The activities of several 6-substituted-1,3,8-trichlorodibenzofurans (CDFs) as partial antagonists of the induction of hepatic microsomal aryl hydrocarbon hydroxylase (AHH) and ethoxyresorufin O-deethylase (EROD) activities in the rat by 2,3,7,8-tetrachlorodibenzo-p-dioxin (TCDD) were structure-dependent. Treatment of the rats with TCDD (16 nmol/kg), the 6-substituted-1,3,8-triCDFs (50 μmol/kg) and TCDD plus the 6-substituted-1,3,8-triCDFs showed that most of the substituted congeners were either inactive (6-methyl, ethyl, propyl, i-propyl, t-butyl) or weak (6-cyclohexyl, nitro) inducers of AHH and EROD activities, whereas TCDD caused and 8.1- and 58-fold induction of these enzyme activities respectively. In the co-administration studies, the 6-methyl, propyl, ethyl, isopropyl and t-butyl analogs partially antagonized the induction of the monooxygenase enzyme activities by TCDD, whereas, the 6-cyclohexyl and 6-nitro-1,3,8-triCDFs exhibited minimal activity as TCDD antagonists. The Ah receptor binding affinities of the 6-substituted compounds were determined in a series of in vitro competitive binding studies using [³H]TCDD as the radioligand.
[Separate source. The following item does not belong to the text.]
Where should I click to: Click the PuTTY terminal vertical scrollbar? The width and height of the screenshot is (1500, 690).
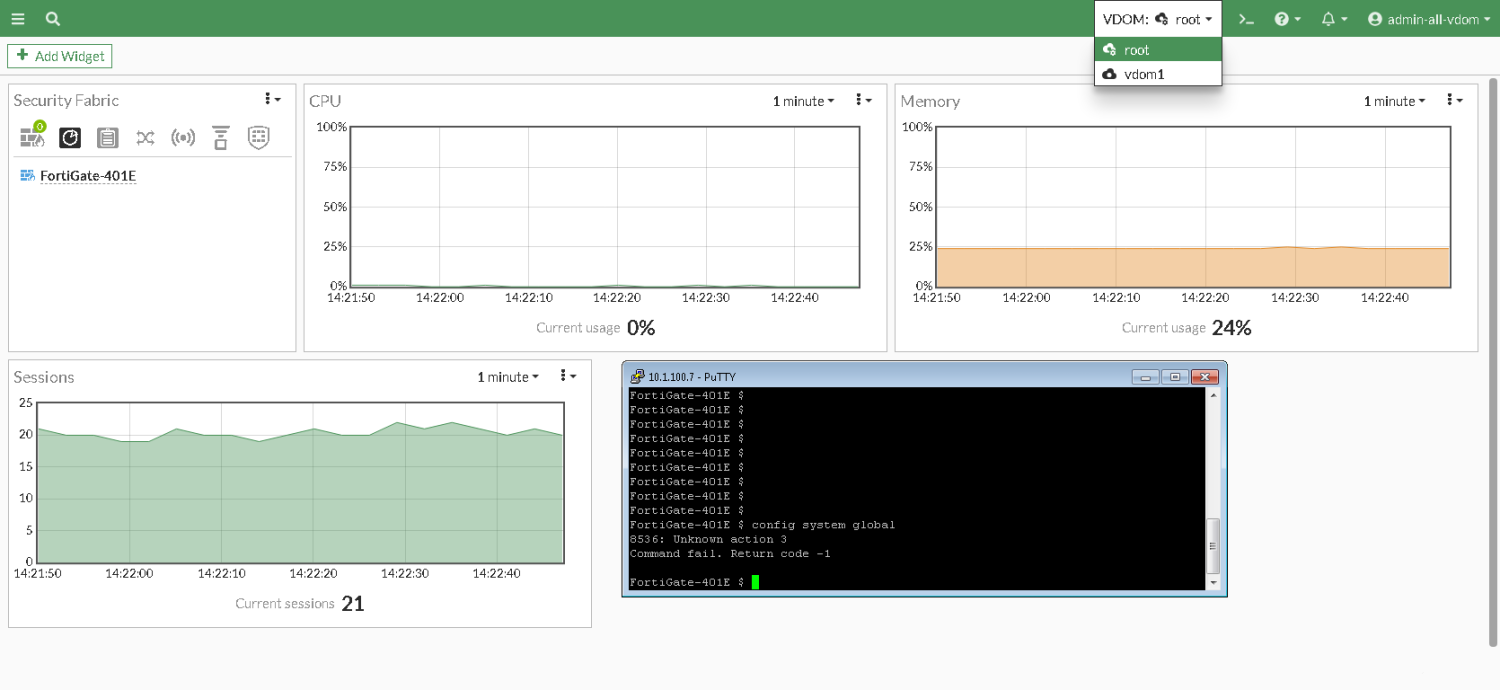(x=1214, y=540)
Analysis of the data by Scatchard and Dixon plots showed that the avidities for the Ah receptor by the 6-substituted-1,3,8-triCDFs followed the order 6-methyl > 6-t-butyl > 6-i-propyl > 6-propyl ≈ 6-ethyl > 6-cyclohexyl > 6-nitro-1,3,8-triCDF. In addition there was a good correlation between the in vitro binding avidities and K_i values for these compounds and their in vivo activity as partial antagonists of the induction of AHH and EROD activities by TCDD. The results suggested that the 6-substituted-1,3,8-triCDFs competitively displaced TCDD from the Ah receptor and this interaction may play a role in the mechanism of action of this class of TCDD antagonists.